Android のデータストレージ

概要

この章では、モバイルセキュリティに不可欠な、認証トークンや個人情報など、機密データを保護することの重要性を説明します。ローカルデータストレージ用の Android API に注目し、ベストプラクティスを共有します。

ローカルストレージでの機密データを制限するか、可能な限り避けることが望ましいのですが、実際のユースケースではユーザーデータの保存が必要になることがよくあります。たとえば、ユーザーエクスペリエンスを向上するために、アプリは認証トークンをローカルにキャッシュし、アプリを起動するたびに複雑なパスワード入力を必要とすることを回避します。また、アプリは個人を識別できる情報 (PII) やその他の機密データを保存する必要があることもあります。

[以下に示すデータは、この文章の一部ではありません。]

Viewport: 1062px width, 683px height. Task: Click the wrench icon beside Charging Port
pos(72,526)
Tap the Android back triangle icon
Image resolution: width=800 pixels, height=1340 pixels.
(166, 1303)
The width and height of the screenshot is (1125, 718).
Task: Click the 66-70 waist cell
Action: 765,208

機密データは、デバイスや外部 SD カードなど、さまざまな場所に保存される可能性があり、適切に保護されていない場合、脆弱になる可能性があります。モバイルアプリで処理される情報を特定し、機密データとみなされるものを分類することが重要です。データ分類の詳細については「モバイルアプリケーションのセキュリティテスト」の章の 「機密データの特定」 のセクションをご覧ください。包括的な情報については Android 開発者ガイドの Security Tips for Storing Data を参照してください。

機密情報開示のリスクには、情報解読、ソーシャルエンジニアリング攻撃 (PII が開示された場合)、アカウントハイジャッキング (セッション情報や認証トークンが開示された場合)、決済オプションのあるアプリの不正利用などがあります。

データ保護に加えて、あらゆるストレージソースからのデータを検証してサニタイズします。これは、データ完全性のために、正しいデータ型のチェックや、HMAC などの暗号制御の実装を含みます。

Android は、ユーザー、開発者、アプリケーションに合わせて調整された、さまざまな データストレージ 手法を提供しています。一般的な永続ストレージ技法には以下があります。

• 共有プリファレンス

• SQLite データベース

• Firebase データベース

• Realm データベース

• 内部ストレージ

• 外部ストレージ

• キーストア

さらに、データ保存をもたらす可能性があり、テストする必要があるその他の Android 機能には以下があります。

• ログ記録機能

• Android バックアップ

• プロセスメモリ

• キーボードキャッシュ

• スクリーンショット

適切なテストケースを実行するには、関連する各データ保存機能を理解することが不可欠です。この概要では、これらのデータ保存手法の概要を提示し、テスト担当者にさらに関連ドキュメントを示します。